Nasreen Alkhateeb (Director)
Award-winning filmmaker, Nasreen Alkhateeb’s ability to motivate audiences is a result of being 1st gen, multi-heritage, Disabled, and a survivor. Cinematographer for Kamala Harris and Oprah’s OWN Network, Nasreen has directed content for NASA, the United Nations, and the Women’s March. Alumna of the Tribeca Film Festival, The Disruptors Fellowship, the RespectAbility Fellowship, given the Wild Card award by NASA peers and Cinematographer of the Year for her work in the Arctic, Forbes described her as “breaking barriers.”

“Touching Fire”
In an age when a Muslim feminist icon can have their entire life’s work undone by the click of a tweet, a daughter dives deep into her mother’s legacy to set the record straight.

Virtic Emil Brown (Writer, Director)
Virtic Emil Brown attended New York University’s TISCH School of the Arts. She is a writer, actress, and filmmaker. Some of her films are Will Unplugged, Mission In Kosovo, and Hindsight. Virtic’s directorial debut was the documentary short On Tour which screened at the 70th Venice International Film Festival. She’s appeared on shows like Without A Trace and The Shield. She is a member of the Classical Theatre Lab and EST/LA. Virtic is in WGA (CBW, DWC, CWW).

“Free!”
In the final six days of their child’s life, the Brady’s must confront their past. This is not the life God wanted for them when He gave their souls a body.

Shaina Ghuraya (Writer, Director)
Shaina jokes that she is a triple threat – she’s a wheelchair-user, Punjabi, and a woman. She is a writer/director for quirky and bold comedies that embrace diversity and explore intersectionality. A graduate of USC’s Film and Television production program, Shaina’s films have gone on to screen at ReelAbilities, Hollyshorts, and Slamdance. Currently, she is a writing apprentice on the Netflix Animation show Boons and Curses.

“Agg” – A conservative (psychotic) Indian family decides to trick a man into an arranged marriage by hiding their daughter’s disability. However, the daughter, Agg, decides the wedding is the perfect time to enact violent (yet still tasteful) revenge against her abusive family.

Cashmere Jasmine (Writer, Director)
Cashmere Jasmine is an award-winning first-generation disabled Afro-Caribbean writer and director from South Florida, who creates queer disability-inclusive dramas accented by dark humor and surrealist imagery in between jaunts of loudly drinking cocktails in dark LA bars with her ever faithful sidekick Greyfriars Bobby the Little (always pictured).

“Bitter”
After losing custody of her little sister, a homeless dialysis patient climbs the social and financial ladder by manipulating the L.A. underground party scene in this hour-long Breaking Bad meets Ally McBeal dramedy.

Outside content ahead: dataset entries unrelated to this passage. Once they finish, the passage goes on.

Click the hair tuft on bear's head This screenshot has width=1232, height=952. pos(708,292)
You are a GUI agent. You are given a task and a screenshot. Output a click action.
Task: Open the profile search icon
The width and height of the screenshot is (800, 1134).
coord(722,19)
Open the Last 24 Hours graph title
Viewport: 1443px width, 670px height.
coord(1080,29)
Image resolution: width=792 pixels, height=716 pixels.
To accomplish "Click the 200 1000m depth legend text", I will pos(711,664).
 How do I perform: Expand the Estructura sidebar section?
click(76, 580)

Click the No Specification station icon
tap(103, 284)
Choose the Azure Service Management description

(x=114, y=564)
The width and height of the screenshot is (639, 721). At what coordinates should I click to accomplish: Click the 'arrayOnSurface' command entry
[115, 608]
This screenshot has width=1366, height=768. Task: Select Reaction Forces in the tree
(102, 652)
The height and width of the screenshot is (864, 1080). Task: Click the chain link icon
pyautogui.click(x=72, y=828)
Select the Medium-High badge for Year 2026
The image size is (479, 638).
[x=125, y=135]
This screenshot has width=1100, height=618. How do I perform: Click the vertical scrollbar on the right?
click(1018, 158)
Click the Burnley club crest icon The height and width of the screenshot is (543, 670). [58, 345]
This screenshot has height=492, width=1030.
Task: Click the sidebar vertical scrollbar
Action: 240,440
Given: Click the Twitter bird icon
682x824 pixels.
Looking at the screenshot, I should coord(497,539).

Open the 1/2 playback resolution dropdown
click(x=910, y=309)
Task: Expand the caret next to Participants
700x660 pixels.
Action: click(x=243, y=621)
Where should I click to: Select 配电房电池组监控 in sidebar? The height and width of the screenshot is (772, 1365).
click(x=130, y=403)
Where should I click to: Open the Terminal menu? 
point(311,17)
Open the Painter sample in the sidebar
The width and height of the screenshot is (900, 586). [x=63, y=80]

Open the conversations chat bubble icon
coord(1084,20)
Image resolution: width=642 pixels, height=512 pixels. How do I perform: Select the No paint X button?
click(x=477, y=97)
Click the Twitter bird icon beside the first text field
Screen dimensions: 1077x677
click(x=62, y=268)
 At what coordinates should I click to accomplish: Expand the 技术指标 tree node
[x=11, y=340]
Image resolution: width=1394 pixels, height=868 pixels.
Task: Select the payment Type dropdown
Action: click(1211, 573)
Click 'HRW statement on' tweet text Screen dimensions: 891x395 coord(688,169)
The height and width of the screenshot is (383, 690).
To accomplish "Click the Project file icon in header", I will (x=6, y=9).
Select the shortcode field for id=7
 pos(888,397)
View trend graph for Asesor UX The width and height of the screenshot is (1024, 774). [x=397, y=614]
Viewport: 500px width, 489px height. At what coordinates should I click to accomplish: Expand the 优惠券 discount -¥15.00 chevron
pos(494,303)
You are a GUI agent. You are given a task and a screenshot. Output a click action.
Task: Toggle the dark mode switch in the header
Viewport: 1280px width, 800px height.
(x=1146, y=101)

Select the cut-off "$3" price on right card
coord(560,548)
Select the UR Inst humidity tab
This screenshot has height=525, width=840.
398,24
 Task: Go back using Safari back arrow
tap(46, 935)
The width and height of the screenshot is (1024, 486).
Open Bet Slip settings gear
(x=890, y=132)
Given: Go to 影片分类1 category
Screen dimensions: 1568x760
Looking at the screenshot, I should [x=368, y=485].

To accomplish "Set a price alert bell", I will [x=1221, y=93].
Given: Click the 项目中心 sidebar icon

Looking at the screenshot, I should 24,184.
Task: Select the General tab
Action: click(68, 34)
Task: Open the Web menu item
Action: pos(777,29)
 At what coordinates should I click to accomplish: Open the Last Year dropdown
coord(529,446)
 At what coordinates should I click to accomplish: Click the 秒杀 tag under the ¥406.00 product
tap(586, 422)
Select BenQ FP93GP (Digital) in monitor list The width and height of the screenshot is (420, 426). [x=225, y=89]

Luna X Moya (Director, Editor, DP)
Luna X Moya (They/She) is a documentary filmmaker with over 10 years of experience, primarily as a Director and Editor, in the film and television industry. Their work screened at A+E Networks, MoMA, The Shed, BAMcinemaFest, and AFI SilverDocs. Luna is a formerly undocumented, queer, and chronically ill filmmaker. She focuses on documentary films about immigration, racial injustice, estranged family dynamics, and desire.

“What The Pier Gave Us”
A five-part poetic and experimental film about immigrants who fish at a pier in New York and the immigrant experience. What The Pier Gave Us lyrically captures the life of a pier through the seasons in a year.

Jennifer Msumba (Writer)
Jennifer Msumba, is a filmmaker and musician who is best known for her award winning film The Fish Don’t Care When It Rains. She also has several albums distributed on Spotify, Apple Music etc. Being an autistic artist, Jennifer believes her unique experiences have helped her creativity. She lives in Florida with her dog, Lemonade, where she enjoys fishing and playing keys for her church’s worship team. Jennifer is also a member of American Mensa.

“Girl’s School”
Amelia longs to escape the Westwood Behavioral School for Girls. When a blizzard causes the staff members to abandon their responsibilities, rising chaos ensues. And Amelia must choose between saving herself, or saving her friends.